DIRECTION: Can you arrange the entries from the one containing "Open the three-dot more options menu" through the one containing "Click the ZXing" as a numbered list, leaving out blank lines?

RECORDS FOR THIS TASK:
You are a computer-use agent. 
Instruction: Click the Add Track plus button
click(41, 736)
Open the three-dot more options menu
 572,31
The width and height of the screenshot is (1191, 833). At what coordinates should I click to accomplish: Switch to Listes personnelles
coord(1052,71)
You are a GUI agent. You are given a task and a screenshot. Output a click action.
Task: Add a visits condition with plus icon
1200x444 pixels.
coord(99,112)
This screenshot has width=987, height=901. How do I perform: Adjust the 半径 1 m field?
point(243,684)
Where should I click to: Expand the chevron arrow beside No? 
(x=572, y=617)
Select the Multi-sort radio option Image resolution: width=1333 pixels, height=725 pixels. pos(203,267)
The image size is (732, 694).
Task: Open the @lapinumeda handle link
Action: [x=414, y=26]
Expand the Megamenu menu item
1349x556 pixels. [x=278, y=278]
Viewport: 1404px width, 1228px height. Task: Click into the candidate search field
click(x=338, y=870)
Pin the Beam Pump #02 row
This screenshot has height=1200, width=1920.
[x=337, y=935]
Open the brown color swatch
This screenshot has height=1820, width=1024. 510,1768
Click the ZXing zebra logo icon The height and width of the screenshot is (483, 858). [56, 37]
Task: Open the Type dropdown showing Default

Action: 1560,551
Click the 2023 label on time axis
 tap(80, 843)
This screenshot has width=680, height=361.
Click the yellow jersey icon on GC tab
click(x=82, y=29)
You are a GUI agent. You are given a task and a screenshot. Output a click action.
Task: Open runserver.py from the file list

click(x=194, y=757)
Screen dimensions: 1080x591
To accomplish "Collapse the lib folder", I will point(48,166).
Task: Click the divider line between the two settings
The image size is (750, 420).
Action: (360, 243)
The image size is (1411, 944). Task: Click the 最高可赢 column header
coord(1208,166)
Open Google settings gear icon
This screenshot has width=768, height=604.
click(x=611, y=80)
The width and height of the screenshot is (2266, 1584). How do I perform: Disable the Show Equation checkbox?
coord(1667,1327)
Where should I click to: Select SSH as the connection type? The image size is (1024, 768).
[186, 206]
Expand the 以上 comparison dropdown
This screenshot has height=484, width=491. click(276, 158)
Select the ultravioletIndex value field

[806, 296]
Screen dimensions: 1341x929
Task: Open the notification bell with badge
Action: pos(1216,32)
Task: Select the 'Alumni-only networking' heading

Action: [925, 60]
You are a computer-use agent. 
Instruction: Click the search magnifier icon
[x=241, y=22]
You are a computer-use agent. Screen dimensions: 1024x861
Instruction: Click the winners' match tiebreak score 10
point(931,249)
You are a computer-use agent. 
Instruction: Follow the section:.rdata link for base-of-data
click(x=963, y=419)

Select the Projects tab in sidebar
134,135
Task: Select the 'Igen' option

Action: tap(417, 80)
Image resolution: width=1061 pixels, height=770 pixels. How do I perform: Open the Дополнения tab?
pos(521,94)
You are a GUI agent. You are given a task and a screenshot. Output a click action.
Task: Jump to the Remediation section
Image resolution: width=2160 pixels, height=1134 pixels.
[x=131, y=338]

PROBLEM SOLUTION:
1. Open the three-dot more options menu
2.  572,31
3. The width and height of the screenshot is (1191, 833). At what coordinates should I click to accomplish: Switch to Listes personnelles
4. coord(1052,71)
5. You are a GUI agent. You are given a task and a screenshot. Output a click action.
6. Task: Add a visits condition with plus icon
7. 1200x444 pixels.
8. coord(99,112)
9. This screenshot has width=987, height=901. How do I perform: Adjust the 半径 1 m field?
10. point(243,684)
11. Where should I click to: Expand the chevron arrow beside No? 
12. (x=572, y=617)
13. Select the Multi-sort radio option Image resolution: width=1333 pixels, height=725 pixels. pos(203,267)
14. The image size is (732, 694).
15. Task: Open the @lapinumeda handle link
16. Action: [x=414, y=26]
17. Expand the Megamenu menu item
18. 1349x556 pixels. [x=278, y=278]
19. Viewport: 1404px width, 1228px height. Task: Click into the candidate search field
20. click(x=338, y=870)
21. Pin the Beam Pump #02 row
22. This screenshot has height=1200, width=1920.
23. [x=337, y=935]
24. Open the brown color swatch
25. This screenshot has height=1820, width=1024. 510,1768
26. Click the ZXing zebra logo icon The height and width of the screenshot is (483, 858). [56, 37]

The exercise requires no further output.